TASK STATEMENT.
Rewrite the material as a numbered list, starting at the line containing "This screenshot has height=1456, width=819." and ending with (and including) the line containing "Image resolution: width=768". Skip blank lines and leave the pictures out.

DATA SUPPLIED.
○ ○ ○ ○

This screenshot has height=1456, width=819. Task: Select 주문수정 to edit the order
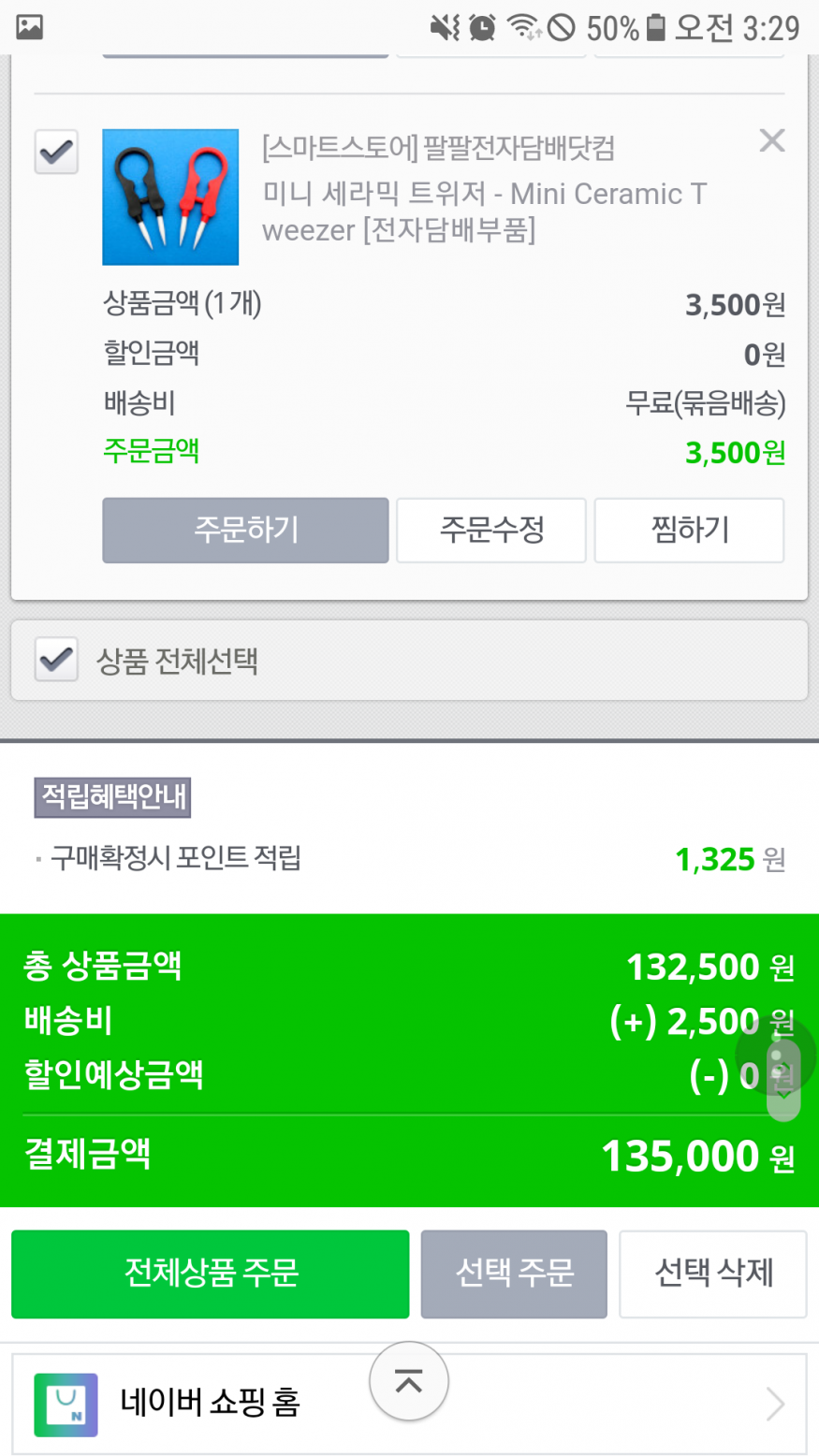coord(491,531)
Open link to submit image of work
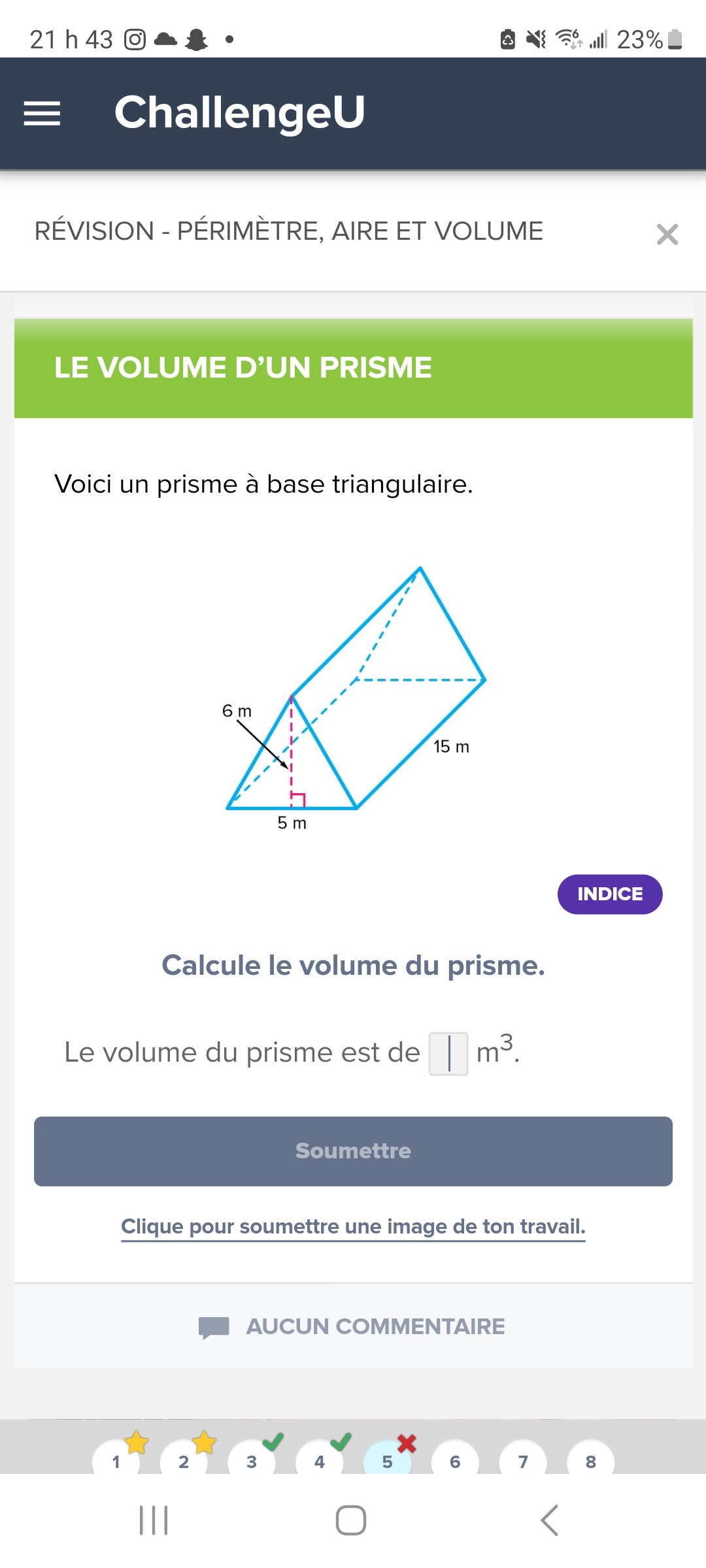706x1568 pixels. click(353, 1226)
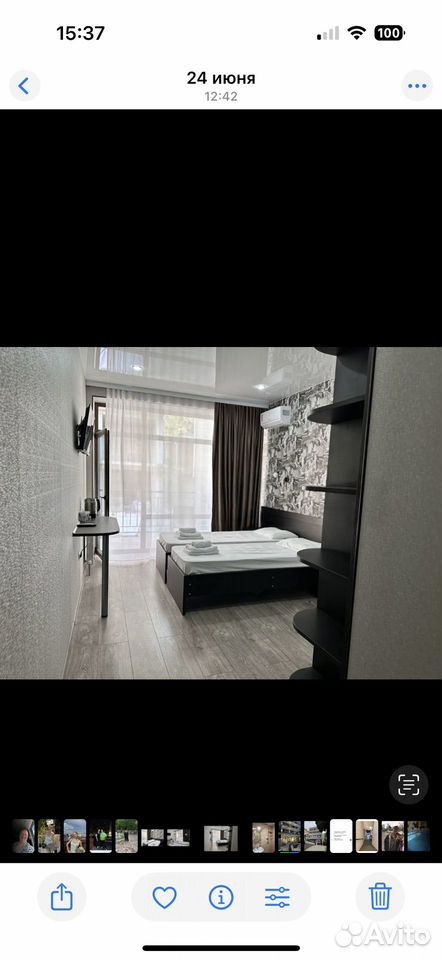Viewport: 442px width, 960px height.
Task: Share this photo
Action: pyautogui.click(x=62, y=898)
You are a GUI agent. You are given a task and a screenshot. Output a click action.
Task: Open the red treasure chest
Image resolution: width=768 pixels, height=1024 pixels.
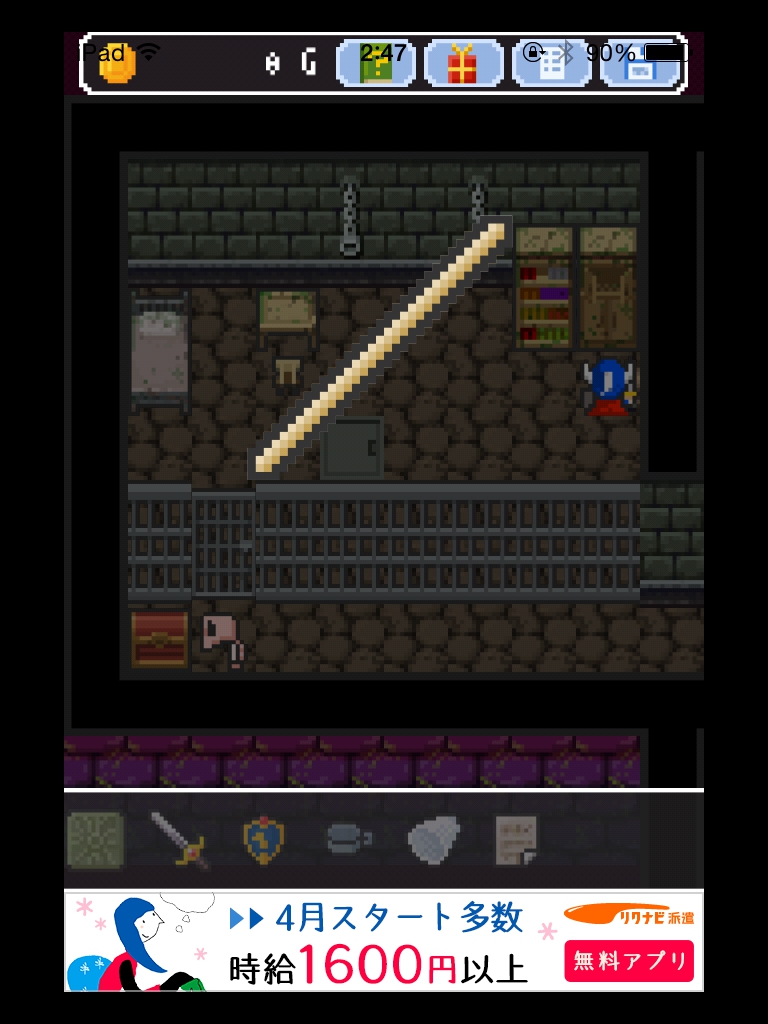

○ ○ ○ ○

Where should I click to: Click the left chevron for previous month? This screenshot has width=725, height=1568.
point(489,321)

○ ○ ○ ○

WRITTEN ANSWER.
1. This screenshot has height=1456, width=819. Task: Select 주문수정 to edit the order
2. coord(491,531)
3. Open link to submit image of work
4. 706x1568 pixels. click(353, 1226)
5. Viewport: 442px width, 960px height.
6. Task: Share this photo
7. Action: pyautogui.click(x=62, y=898)
8. You are a GUI agent. You are given a task and a screenshot. Output a click action.
9. Task: Open the red treasure chest
10. Image resolution: width=768 pixels, height=1024 pixels.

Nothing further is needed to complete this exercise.